Task requirements ->
Every line from the one with "You are a computer-use" through the end of the entries below must be retyped exactly, and only those lines. The pictures are not part of the copy.

Input data ->
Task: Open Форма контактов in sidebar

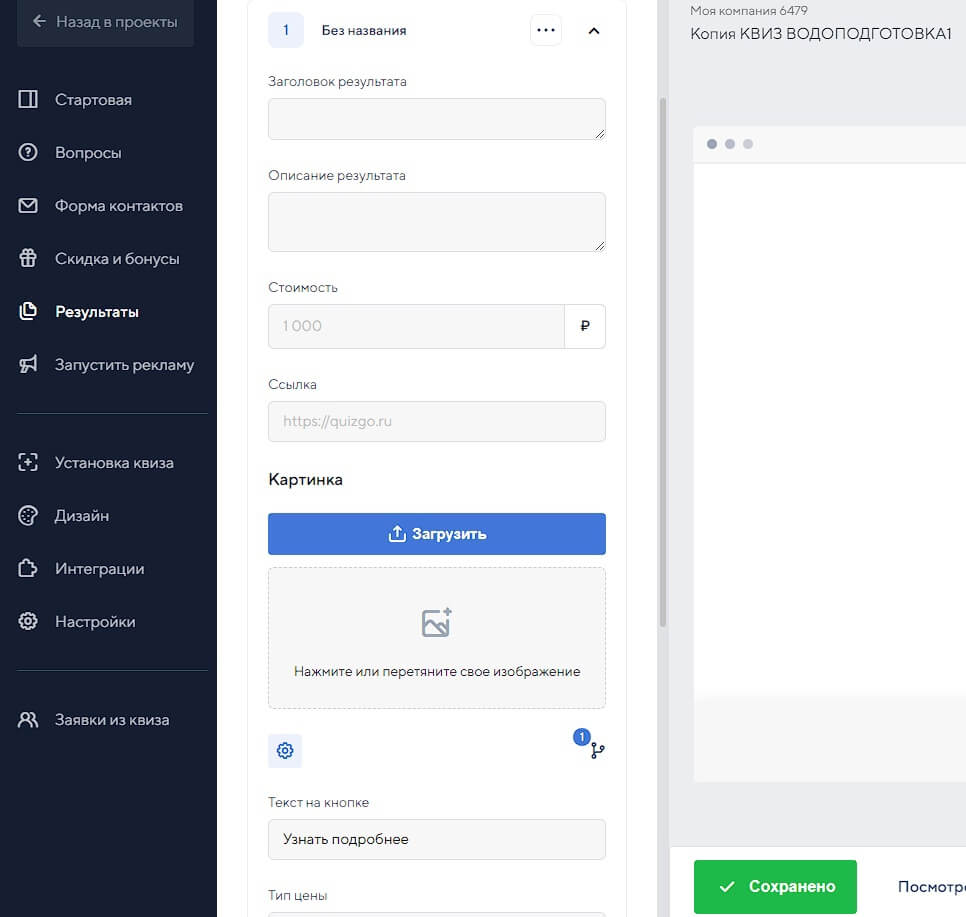Action: 118,206
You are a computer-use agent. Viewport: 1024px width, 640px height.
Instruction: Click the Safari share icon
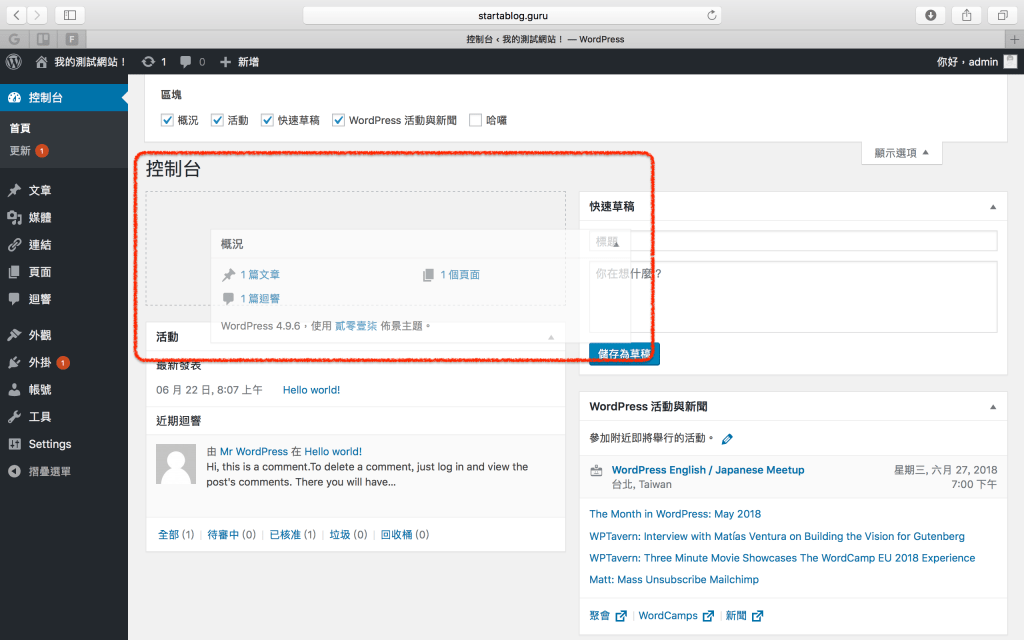click(966, 15)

Task result ->
You are a computer-use agent. Viewport: 1024px width, 640px height.
Instruction: Click the Safari share icon
click(966, 15)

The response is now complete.